Task brief – Condense the paragraph starting "I agree with most of what my fellow speakers have said" in the AI and human rights text below into a short bulleted list that keeps its main facts.

Extract to read –
--- begin ---
AI and Human Rights
In this, one of the most interesting panels I participated in in 2021, the speakers discuss the current relation between AI and Human Rights. Hear the Why Not Lab's Christina Colclough argue why we don't need just one global convention on AI, but many. Why algorithmic systems must be co-governed, why the draft EU AI Act needs to be scrapped, and why we all need to uphold article 1 of the Universal Declaration of Human Rights: “all humans are born free and equal in dignity and rights
Panel at the 2021 "Athens Roundtable on AI, Human Rights and the Rule of Law". With Elizabeth Thomas-Raynaud from GPAI, Marielza Oliveira from UNESCO, Cornelia Kutterer from Microsoft EU, Patrick Penninck from the Council of Europe, and the Why Not Lab's Christina Colclough
Here's what the Why Not Lab's Christina Colclough said:
Thank you Bruce, and fascinating to hear all of you speak and it's changing what I had thought I was going to say. But let me take your questions and as usual, and Elizabeth you're going to laugh now, I will do it in reverse order.
Should there be a convention you ask in singular? No! There should be many! And this is the thing we need to. I mean there's lots and lots of comments in the chat here about the complexity of all of this, well you know let's peel the layers´ off the onion here and then really start looking at the core features of artificial intelligence, it's deployment in the public, the private and in workplaces and see where is it that we need actually to have some conventions. These could be around transparency, around the co-governance, around the co-design of algorithmic systems to ensure that they do not intentionally or unintentionally harm - that's number one.
I agree with most of what my fellow speakers have said, but I really think we need to start from the ground up here. What I do in the work in the Why Not Lab is really work with workers and unions across the world in all regions to bridge a huge gap knowledge gap here and that is around data around AI, algorithms. How do we understand these new technologies that are being introduced into workplaces and how then on that understanding can workers in unions start building a response to this and to really with the ultimate aim of tabling an alternative digital ethos.
Now this leads into the idea of a convention. What we are seeing now is several things in workplaces and I’m going to limit my comments to the workplace. What we see is that management are introducing tools and systems which, for the vast vast majority are third-party systems, they have not necessarily been trained in identifying harms or risks in understanding what could be the unintended consequences of the use of these systems in terms of violations, of discrimination and bias and so forth. But also lots of other harms we can see workers are subject to: increased work speed. intensity etc etc.
--- end ---
Provided information –
--- begin ---
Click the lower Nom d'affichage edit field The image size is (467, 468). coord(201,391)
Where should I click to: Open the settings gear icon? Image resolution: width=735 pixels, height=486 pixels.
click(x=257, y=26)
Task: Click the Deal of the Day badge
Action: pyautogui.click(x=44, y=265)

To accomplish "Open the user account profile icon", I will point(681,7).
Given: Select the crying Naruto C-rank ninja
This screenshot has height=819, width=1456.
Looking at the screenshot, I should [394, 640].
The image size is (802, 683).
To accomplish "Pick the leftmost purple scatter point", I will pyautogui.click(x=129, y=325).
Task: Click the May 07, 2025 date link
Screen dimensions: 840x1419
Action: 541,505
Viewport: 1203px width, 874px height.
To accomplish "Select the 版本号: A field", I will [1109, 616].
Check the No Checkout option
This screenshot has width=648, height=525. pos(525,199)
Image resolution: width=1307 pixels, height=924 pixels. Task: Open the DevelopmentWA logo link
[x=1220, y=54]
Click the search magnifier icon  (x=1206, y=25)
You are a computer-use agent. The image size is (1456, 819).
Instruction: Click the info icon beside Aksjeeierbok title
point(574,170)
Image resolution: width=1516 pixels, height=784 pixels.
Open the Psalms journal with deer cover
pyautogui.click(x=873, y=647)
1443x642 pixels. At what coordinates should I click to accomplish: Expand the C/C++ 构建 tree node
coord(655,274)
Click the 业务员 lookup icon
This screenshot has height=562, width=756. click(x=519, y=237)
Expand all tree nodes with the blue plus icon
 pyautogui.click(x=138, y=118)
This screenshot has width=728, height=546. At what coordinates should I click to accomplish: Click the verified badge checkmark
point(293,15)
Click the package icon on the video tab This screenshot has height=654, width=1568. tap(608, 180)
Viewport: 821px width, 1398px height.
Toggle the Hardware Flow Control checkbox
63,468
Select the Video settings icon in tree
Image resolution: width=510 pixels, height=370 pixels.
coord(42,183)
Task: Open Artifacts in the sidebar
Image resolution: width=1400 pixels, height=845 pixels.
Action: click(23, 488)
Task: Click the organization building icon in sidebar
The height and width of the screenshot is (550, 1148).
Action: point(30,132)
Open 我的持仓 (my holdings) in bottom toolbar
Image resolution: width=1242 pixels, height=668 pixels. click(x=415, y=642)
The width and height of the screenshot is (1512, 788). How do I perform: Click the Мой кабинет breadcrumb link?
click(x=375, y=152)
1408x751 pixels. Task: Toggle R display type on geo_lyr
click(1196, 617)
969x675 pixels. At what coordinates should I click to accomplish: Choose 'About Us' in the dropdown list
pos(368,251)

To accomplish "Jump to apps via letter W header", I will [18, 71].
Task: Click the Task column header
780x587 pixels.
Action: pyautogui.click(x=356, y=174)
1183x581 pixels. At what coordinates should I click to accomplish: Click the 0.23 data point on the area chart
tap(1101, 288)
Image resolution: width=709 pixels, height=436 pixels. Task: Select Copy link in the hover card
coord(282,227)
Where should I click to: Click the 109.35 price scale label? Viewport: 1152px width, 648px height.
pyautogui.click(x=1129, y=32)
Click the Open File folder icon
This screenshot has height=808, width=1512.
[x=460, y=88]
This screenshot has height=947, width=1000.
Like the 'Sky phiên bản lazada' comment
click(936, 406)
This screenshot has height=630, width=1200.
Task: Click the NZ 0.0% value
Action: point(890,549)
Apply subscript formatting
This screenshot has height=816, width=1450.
--- end ---
Answer for this exercise –
- Colclough agrees with most of the other speakers but thinks the issue must be approached from the ground up.
- The Why Not Lab works with workers and unions in all regions of the world.
- It aims to close a large knowledge gap about data, AI, and algorithms.
- It helps them understand the new technologies being introduced into workplaces.
- Based on that understanding, workers and unions can build a response.
- The ultimate goal is to put forward an alternative digital ethos.